◆ DATA UNDER STUDY:
»»

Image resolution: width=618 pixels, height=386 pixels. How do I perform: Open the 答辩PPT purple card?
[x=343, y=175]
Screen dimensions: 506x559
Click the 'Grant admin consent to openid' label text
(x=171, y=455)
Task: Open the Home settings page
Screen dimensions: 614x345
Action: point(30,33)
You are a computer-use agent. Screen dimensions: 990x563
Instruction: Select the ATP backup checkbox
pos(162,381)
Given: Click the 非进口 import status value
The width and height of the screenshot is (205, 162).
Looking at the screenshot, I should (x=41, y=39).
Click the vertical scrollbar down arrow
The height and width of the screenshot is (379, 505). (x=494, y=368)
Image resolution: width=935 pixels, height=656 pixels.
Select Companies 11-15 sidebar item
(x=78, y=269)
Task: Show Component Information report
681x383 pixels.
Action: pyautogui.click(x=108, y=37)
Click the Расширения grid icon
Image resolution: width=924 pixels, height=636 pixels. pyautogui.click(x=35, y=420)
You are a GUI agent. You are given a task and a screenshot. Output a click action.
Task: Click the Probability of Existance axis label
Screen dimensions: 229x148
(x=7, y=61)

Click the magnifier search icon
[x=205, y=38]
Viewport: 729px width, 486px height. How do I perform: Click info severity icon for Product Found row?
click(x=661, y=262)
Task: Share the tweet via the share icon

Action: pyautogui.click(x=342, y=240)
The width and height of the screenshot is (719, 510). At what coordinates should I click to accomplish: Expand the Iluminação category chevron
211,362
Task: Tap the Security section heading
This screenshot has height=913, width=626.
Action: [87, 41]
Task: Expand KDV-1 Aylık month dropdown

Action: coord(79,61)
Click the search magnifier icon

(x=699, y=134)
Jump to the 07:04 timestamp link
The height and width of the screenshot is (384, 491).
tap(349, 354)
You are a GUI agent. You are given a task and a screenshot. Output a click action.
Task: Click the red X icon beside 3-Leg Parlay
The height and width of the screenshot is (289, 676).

««

Starting at the line that contains "The height and width of the screenshot is (384, 491).", retype each line through the last one in the records, both included, and add nothing.

The height and width of the screenshot is (384, 491).
tap(349, 354)
You are a GUI agent. You are given a task and a screenshot. Output a click action.
Task: Click the red X icon beside 3-Leg Parlay
The height and width of the screenshot is (289, 676).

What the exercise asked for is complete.